- [WHAT IS NEEDED]: Copy out all the records below, replacing "GUI agent" with "screen assistant" and leaving everything else unchanged. Leave out the pictures.

- [SOURCE MATERIAL]:
###
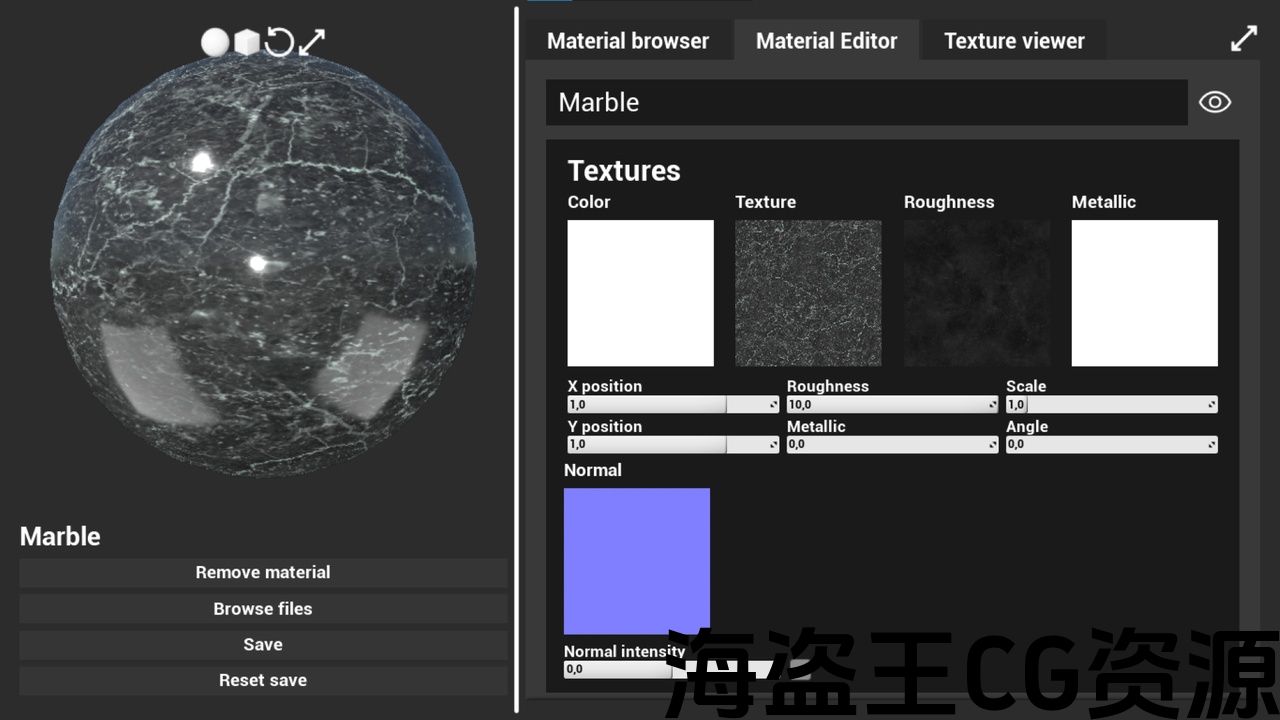This screenshot has height=720, width=1280.
Task: Open the Material browser tab
Action: click(628, 41)
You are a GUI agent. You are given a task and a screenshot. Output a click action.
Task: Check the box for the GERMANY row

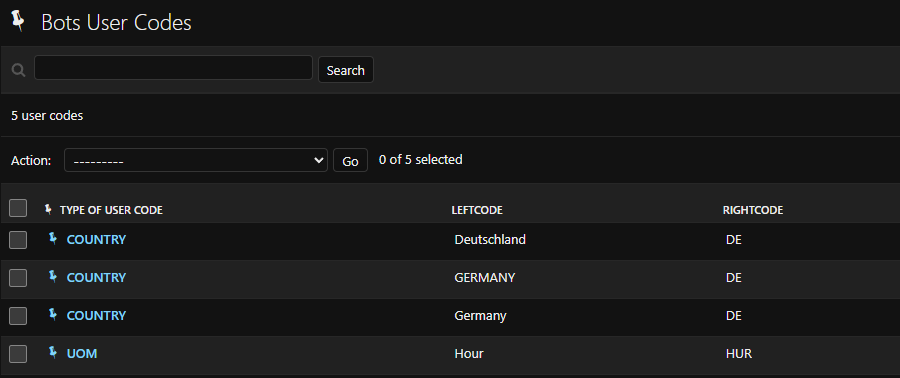click(x=18, y=278)
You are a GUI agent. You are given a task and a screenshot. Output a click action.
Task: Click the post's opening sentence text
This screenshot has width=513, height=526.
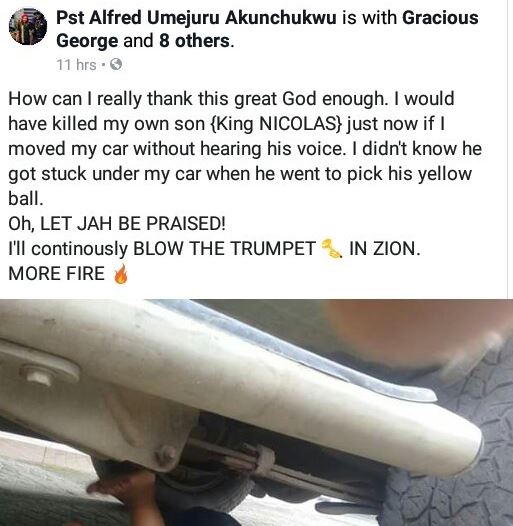click(197, 99)
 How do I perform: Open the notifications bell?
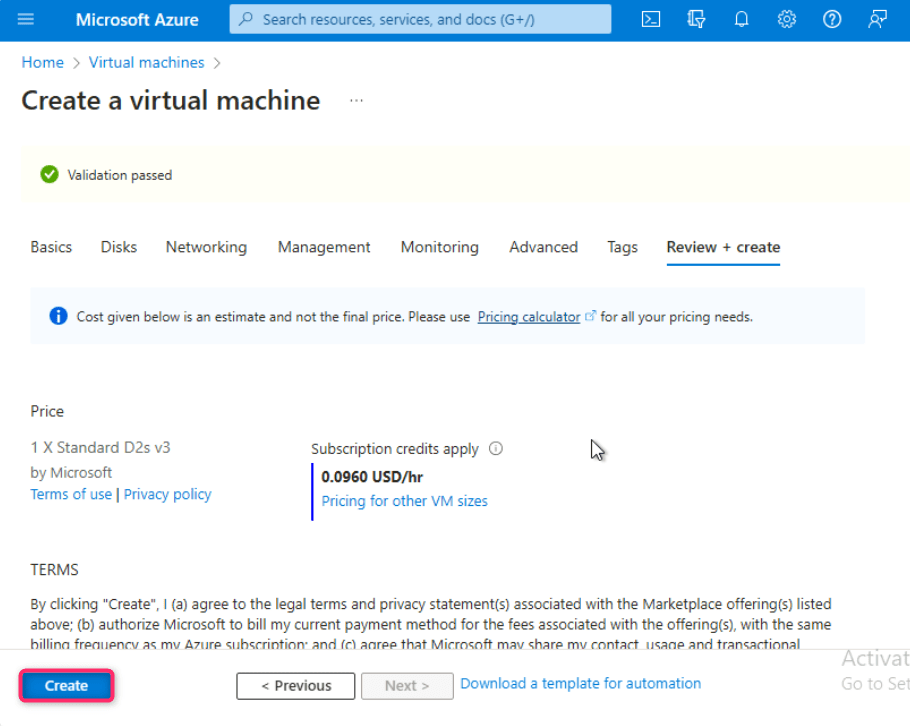pyautogui.click(x=741, y=19)
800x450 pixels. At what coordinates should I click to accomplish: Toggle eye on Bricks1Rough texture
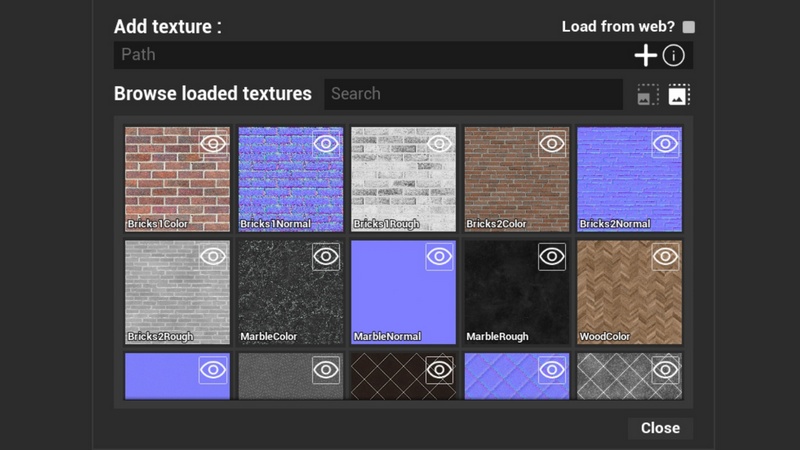click(439, 144)
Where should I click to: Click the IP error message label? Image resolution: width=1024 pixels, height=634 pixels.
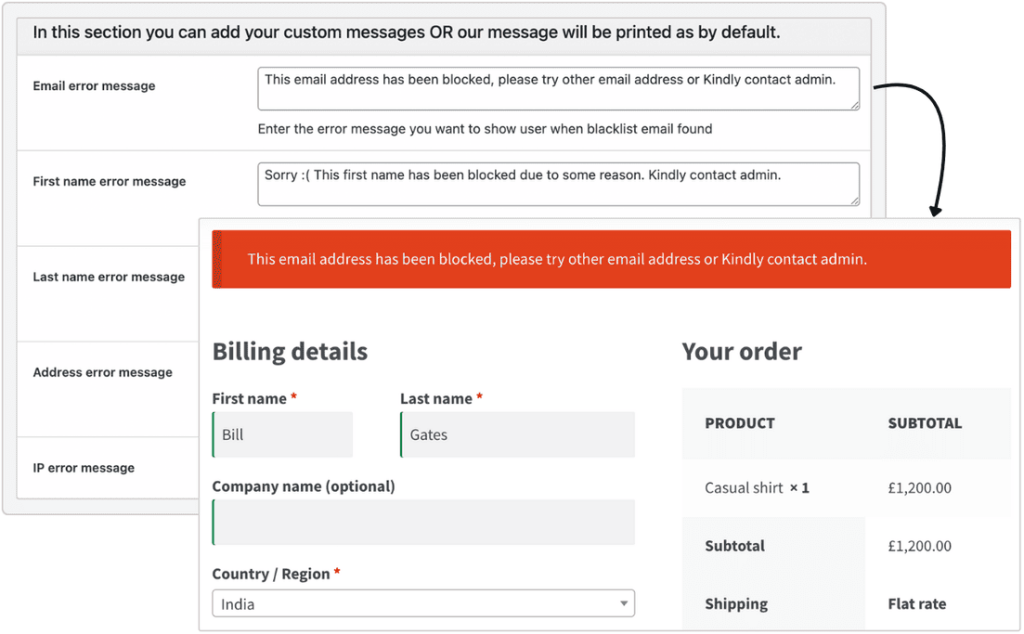point(83,468)
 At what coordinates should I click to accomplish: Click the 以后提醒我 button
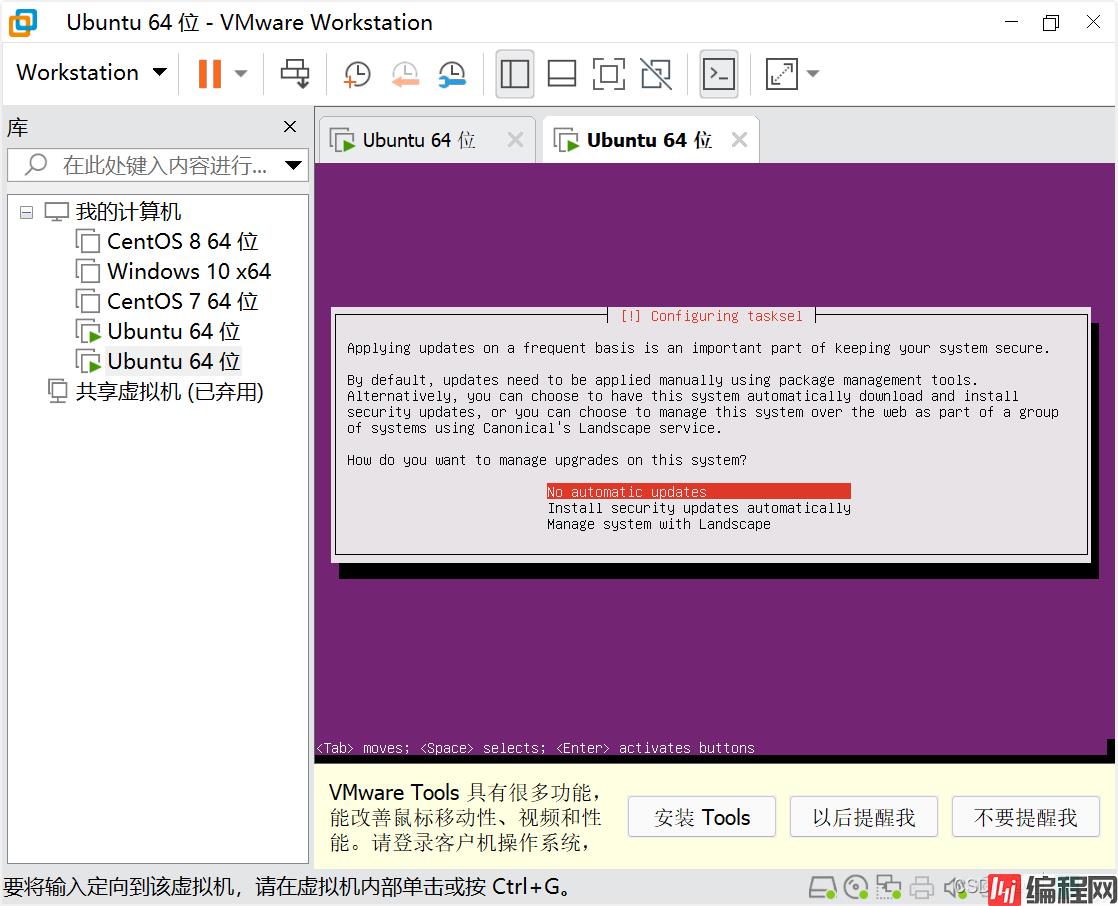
###
- [REPLY]:
This screenshot has height=720, width=1280.
Task: Open the Material browser tab
Action: click(628, 41)
You are a screen assistant. You are given a task and a screenshot. Output a click action.
Task: Check the box for the GERMANY row

click(x=18, y=278)
You are a screen assistant. You are given a task and a screenshot. Output a click action.
Task: Click the post's opening sentence text
This screenshot has width=513, height=526.
click(197, 99)
 How do I perform: Open the notifications bell?
pyautogui.click(x=741, y=19)
800x450 pixels. At what coordinates should I click to accomplish: Toggle eye on Bricks1Rough texture
click(439, 144)
Where should I click to: Click the IP error message label? Image resolution: width=1024 pixels, height=634 pixels.
point(83,468)
 At what coordinates should I click to accomplish: Click the 以后提醒我 button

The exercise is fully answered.